Final answer:
The speeds of objects A and B are 3 m/s and 2 m/s, respectively.
Correct option: c) 3 m/s and 2 m/s
This correct answer is c)
Step-by-step explanation:
Let's denote the speeds of A and B as vA and vB respectively.
When they move toward each other, the relative speed is the sum of their speeds:
vA+vB=5m/s
When they move in the same direction, the relative speed is the difference of their speeds:
vA−vB=1m/s
Now, we can set up a system of equations:
vA+vB=5
vA−vB=1
By solving this system, we can find the values of vA and vB.
Adding the two equations:
(vA+vB)+(vA−vB)=5+1
2vA=6
vA =3m/s
Substitute vA=3 into one of the original equations (let's use the first one):
3+vB=5
vB=2m/s
So, the speeds of A and B are respectively 3 m/s and 2 m/s.

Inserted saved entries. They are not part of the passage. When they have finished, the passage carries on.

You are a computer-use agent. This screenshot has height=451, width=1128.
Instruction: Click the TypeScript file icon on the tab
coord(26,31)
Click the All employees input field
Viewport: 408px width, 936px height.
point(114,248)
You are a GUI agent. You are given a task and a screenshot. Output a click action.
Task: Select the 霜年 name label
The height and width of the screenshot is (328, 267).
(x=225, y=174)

Therefore, the correct option is:
c) 3 m/s and 2 m/s
Your correct question is: When two objects A and B move with uniform speeds toward each other along a straight line, they get 5 m closer to each other every second. If they move in the same direction along a straight line with the original speeds they get 1 m closer to each other every second.
The speeds of A and B are respectively
a) 5 m/s and 4 m/s
b) 5 m/s and 10 m/s
c) 3 m/s and 2 m/s
d) 3 m/s and 1 m/s
e) 2 m/s and 1 m/s
This correct answer is c)